2.11. Preparation of Protein Lysates and Western Blot Analysis

After the experiments were completed, the C2C12 myotubes, mice skeletal muscle, and liver tissue lysates were prepared using a standard protocol. In brief, the cell and tissue samples were mixed with sample buffer (250 mM tris-hydrochloride (pH 6.8), 0.5 M dithiothreitol (DTT), 10% sodium dodecyl sulfate (SDS), 0.5% bromophenol blue, 50% glycerol, and 5% 2-mercaptoethanol) and denatured at 95°C for 5 min.
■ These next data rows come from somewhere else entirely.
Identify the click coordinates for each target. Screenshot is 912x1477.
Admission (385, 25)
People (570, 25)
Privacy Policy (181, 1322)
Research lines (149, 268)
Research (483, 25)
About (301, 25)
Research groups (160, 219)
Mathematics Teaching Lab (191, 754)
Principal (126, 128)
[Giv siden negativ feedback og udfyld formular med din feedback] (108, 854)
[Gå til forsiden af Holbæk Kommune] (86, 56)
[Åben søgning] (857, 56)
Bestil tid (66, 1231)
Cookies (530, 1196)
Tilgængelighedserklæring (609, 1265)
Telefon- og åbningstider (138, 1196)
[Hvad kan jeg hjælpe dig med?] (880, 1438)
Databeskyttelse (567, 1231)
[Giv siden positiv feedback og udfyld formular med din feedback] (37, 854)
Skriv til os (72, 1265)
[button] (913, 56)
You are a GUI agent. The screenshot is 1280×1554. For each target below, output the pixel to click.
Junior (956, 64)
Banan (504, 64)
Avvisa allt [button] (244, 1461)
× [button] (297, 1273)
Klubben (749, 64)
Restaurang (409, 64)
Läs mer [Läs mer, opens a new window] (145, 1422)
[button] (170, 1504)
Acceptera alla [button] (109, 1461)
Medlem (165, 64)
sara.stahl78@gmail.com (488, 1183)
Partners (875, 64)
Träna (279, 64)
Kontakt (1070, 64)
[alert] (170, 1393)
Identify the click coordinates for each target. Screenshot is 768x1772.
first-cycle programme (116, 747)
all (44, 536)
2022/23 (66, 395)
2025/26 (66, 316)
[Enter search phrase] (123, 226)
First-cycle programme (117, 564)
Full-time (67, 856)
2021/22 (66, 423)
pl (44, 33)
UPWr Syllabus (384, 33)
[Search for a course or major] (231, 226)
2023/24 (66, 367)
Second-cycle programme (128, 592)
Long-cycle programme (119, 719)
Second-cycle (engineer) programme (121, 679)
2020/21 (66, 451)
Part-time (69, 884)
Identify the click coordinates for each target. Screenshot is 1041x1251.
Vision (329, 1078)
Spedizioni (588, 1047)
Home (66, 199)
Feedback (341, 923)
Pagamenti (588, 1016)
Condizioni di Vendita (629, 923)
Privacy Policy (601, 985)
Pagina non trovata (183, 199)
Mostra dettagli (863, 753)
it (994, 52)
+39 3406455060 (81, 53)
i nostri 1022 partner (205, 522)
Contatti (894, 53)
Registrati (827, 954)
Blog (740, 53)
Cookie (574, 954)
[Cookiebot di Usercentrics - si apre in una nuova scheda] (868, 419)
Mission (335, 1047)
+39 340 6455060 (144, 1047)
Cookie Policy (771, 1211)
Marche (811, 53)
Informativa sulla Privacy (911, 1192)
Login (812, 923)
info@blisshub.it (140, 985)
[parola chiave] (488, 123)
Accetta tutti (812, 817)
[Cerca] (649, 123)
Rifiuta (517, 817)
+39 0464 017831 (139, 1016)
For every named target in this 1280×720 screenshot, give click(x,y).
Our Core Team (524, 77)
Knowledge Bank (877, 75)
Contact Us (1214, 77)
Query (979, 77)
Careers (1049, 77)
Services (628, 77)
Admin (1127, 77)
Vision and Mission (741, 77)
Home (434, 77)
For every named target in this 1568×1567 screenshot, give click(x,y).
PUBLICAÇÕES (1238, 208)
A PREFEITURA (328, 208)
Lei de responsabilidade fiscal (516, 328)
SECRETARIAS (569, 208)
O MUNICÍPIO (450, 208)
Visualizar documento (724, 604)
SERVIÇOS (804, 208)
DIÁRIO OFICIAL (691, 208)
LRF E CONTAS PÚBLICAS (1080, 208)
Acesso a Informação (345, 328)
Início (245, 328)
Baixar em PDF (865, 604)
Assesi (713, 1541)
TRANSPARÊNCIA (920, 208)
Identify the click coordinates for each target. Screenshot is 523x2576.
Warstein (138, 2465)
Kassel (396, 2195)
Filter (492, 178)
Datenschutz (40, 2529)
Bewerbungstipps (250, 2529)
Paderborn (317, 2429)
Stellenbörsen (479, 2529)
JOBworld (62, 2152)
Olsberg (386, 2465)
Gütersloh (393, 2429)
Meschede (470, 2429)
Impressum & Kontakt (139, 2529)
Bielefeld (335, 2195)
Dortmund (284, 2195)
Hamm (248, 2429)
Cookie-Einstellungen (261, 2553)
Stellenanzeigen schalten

Sample proteins (50 µg) were separated via 10% SDS-polyacrylamide gel electrophoresis (PAGE) and electrotransferred to nitrocellulose transfer membranes (Whatman, 401396, Dassel, Germany), which were incubated overnight at 4°C with 5% skim milk or 5% bovine serum albumin and a range of antibodies. Anti-AMPK, anti-phospho-(p)-AMPK, anti-AKT, anti-p-AKT, anti-GLUT4 (Bioworld Technology), and anti-β-actin (Bethyl Laboratories) antibodies were the primary antibodies used, and a horseradish peroxidase- (HRP-) conjugated goat anti-rabbit immunoglobulin G (IgG) (Santa Cruz Biotechnology) was used as the secondary antibody. The antigen-antibody reaction was detected using a SuperSignal West Femto maximum sensitivity substrate (Thermo Fisher Scientific, Rockford, IL, USA).